#### [What you need to do]
Your answer should be the lines below from the one with "صعود بورس ملایم شد (72, 1224)" to the one with "وزارت ارشاد دستورالعمل", both included, given again exactly and with nothing added.

#### [Data to use]

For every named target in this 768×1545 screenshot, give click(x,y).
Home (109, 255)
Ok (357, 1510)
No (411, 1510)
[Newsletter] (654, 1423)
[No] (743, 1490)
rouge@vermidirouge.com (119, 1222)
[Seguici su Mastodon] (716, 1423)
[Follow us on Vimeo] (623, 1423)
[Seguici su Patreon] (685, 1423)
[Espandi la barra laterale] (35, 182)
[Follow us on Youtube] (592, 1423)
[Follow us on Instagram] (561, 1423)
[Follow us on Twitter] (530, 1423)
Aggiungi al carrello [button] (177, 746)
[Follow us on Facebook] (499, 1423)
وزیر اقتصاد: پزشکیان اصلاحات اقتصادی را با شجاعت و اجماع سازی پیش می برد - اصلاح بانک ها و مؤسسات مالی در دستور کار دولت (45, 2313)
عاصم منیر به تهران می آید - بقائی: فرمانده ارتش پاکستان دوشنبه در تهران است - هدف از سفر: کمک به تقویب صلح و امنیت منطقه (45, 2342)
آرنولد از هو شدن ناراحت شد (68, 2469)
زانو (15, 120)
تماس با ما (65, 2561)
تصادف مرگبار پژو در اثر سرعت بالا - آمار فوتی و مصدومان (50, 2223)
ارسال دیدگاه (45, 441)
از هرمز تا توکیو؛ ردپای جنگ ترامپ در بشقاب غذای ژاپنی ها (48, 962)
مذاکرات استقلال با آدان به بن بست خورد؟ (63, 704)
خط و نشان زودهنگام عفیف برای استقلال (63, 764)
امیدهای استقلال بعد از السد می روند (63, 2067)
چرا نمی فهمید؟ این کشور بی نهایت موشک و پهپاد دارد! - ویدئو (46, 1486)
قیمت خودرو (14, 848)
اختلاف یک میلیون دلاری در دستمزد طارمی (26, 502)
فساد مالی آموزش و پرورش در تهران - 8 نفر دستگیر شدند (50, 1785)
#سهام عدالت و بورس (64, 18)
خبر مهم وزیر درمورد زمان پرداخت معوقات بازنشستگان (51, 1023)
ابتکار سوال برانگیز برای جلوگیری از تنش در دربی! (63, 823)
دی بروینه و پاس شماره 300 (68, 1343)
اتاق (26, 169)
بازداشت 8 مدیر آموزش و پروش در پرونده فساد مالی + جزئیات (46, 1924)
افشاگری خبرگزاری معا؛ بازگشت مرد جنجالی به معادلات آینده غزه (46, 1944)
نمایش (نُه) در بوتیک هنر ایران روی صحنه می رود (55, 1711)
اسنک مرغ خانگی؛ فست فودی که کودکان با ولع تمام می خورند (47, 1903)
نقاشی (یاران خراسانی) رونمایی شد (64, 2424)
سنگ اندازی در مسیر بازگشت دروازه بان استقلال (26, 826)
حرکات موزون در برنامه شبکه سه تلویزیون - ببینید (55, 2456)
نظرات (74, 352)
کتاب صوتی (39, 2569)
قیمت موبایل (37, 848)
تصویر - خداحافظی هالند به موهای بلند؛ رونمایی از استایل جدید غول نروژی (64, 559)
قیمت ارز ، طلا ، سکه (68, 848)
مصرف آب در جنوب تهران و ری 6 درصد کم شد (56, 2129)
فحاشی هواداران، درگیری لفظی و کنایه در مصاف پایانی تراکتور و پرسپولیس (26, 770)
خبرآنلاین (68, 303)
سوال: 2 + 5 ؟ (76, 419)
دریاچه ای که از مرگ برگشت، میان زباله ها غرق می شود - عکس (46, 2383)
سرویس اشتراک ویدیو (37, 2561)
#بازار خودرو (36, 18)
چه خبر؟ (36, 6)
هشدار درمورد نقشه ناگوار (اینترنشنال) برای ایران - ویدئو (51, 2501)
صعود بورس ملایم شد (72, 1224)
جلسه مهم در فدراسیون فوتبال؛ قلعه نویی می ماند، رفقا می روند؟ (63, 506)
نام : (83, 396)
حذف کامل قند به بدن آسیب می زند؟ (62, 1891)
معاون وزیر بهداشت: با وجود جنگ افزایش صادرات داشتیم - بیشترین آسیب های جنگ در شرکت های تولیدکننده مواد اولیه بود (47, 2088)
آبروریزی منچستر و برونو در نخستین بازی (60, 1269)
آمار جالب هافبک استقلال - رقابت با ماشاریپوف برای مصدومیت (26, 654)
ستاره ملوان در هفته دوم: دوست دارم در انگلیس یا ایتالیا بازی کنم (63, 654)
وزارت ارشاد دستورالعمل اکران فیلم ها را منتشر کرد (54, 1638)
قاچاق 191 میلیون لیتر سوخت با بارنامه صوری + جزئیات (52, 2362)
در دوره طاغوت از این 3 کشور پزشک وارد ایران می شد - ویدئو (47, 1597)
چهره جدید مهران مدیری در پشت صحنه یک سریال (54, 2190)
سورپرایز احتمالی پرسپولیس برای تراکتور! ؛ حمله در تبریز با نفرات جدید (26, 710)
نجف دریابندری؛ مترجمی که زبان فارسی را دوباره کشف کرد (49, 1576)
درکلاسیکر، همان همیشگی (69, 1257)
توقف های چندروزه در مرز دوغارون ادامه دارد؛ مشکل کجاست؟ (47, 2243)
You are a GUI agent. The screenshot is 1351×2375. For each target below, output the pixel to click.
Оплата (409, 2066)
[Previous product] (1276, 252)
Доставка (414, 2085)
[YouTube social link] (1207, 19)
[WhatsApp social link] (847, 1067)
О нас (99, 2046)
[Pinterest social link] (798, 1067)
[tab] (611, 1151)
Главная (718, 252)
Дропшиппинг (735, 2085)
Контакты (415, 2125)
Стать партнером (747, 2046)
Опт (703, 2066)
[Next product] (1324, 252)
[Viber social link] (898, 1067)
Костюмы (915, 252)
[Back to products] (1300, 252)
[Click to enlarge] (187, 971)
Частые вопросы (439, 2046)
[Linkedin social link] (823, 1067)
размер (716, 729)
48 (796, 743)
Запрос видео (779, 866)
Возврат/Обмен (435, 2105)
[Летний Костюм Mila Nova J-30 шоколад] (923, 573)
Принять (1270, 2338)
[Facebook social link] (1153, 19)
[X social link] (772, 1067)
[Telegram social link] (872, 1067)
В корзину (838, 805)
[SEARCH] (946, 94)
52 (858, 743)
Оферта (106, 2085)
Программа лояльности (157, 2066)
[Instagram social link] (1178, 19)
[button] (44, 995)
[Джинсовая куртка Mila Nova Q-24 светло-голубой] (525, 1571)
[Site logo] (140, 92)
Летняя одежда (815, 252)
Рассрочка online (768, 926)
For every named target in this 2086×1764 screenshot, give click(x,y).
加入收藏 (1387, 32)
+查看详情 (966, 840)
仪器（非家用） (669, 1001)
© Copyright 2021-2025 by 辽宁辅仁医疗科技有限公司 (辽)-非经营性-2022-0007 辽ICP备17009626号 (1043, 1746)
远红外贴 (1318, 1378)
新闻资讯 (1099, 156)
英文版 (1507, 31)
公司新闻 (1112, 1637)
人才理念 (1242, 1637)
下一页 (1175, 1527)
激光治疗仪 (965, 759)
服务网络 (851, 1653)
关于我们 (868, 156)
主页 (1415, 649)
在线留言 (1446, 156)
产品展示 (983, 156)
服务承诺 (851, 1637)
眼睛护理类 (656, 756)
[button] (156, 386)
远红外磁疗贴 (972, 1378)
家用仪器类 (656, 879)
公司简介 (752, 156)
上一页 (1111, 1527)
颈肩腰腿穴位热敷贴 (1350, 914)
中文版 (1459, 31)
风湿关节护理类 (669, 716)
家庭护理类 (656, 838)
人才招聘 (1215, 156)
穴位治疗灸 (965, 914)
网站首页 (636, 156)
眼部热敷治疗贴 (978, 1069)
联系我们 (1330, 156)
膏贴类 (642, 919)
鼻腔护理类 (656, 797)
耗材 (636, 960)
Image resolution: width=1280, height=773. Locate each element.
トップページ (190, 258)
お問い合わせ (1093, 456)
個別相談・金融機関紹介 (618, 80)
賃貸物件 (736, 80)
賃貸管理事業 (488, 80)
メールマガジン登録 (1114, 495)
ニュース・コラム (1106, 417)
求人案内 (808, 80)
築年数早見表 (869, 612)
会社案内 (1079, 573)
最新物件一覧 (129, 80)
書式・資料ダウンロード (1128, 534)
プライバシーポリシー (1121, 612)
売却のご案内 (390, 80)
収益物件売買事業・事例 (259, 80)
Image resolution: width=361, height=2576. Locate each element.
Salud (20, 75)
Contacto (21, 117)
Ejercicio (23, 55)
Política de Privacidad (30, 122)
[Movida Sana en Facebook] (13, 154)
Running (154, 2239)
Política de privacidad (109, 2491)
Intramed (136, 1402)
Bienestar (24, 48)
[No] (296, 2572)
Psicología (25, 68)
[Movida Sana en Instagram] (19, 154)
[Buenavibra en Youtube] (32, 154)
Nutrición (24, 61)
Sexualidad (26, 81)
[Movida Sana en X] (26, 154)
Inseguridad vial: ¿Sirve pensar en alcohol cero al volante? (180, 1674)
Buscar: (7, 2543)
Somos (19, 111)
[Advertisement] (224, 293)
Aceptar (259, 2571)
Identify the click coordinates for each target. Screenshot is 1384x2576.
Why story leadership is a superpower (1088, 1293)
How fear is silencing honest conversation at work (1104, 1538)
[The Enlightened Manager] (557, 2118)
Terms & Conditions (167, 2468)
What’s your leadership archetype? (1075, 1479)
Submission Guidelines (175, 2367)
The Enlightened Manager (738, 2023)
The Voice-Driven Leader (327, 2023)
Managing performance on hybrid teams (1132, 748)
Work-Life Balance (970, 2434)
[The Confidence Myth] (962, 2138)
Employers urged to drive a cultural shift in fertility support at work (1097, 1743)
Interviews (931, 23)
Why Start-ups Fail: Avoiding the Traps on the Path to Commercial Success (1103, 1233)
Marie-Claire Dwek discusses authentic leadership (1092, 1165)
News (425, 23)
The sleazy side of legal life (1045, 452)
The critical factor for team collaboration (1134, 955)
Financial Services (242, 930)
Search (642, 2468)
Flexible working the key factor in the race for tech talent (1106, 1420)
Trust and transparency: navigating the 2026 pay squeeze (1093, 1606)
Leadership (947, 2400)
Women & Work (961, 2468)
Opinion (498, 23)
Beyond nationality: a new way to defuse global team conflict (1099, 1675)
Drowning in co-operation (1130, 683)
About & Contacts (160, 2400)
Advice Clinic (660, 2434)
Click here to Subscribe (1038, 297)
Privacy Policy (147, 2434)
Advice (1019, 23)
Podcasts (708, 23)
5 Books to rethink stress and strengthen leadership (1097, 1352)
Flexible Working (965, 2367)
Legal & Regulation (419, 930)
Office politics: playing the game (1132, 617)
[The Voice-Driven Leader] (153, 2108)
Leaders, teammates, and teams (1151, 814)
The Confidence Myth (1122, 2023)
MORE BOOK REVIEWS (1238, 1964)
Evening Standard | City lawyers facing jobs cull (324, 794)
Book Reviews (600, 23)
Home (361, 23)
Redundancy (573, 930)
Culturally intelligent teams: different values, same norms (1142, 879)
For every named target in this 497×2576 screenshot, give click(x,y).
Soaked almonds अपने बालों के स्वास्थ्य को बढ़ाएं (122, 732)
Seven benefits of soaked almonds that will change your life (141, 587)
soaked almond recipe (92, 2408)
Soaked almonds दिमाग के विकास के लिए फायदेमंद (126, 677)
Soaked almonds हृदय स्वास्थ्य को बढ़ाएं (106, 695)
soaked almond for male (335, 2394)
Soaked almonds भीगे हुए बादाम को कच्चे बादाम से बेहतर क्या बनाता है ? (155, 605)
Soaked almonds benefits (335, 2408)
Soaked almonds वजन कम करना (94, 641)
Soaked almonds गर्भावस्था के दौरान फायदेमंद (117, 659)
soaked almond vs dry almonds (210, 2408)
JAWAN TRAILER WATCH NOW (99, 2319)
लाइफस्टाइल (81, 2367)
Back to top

#### [Final answer]
صعود بورس ملایم شد (72, 1224)
جلسه مهم در فدراسیون فوتبال؛ قلعه نویی می ماند، رفقا می روند؟ (63, 506)
نام : (83, 396)
حذف کامل قند به بدن آسیب می زند؟ (62, 1891)
معاون وزیر بهداشت: با وجود جنگ افزایش صادرات داشتیم - بیشترین آسیب های جنگ در شرکت های تولیدکننده مواد اولیه بود (47, 2088)
آبروریزی منچستر و برونو در نخستین بازی (60, 1269)
آمار جالب هافبک استقلال - رقابت با ماشاریپوف برای مصدومیت (26, 654)
ستاره ملوان در هفته دوم: دوست دارم در انگلیس یا ایتالیا بازی کنم (63, 654)
وزارت ارشاد دستورالعمل اکران فیلم ها را منتشر کرد (54, 1638)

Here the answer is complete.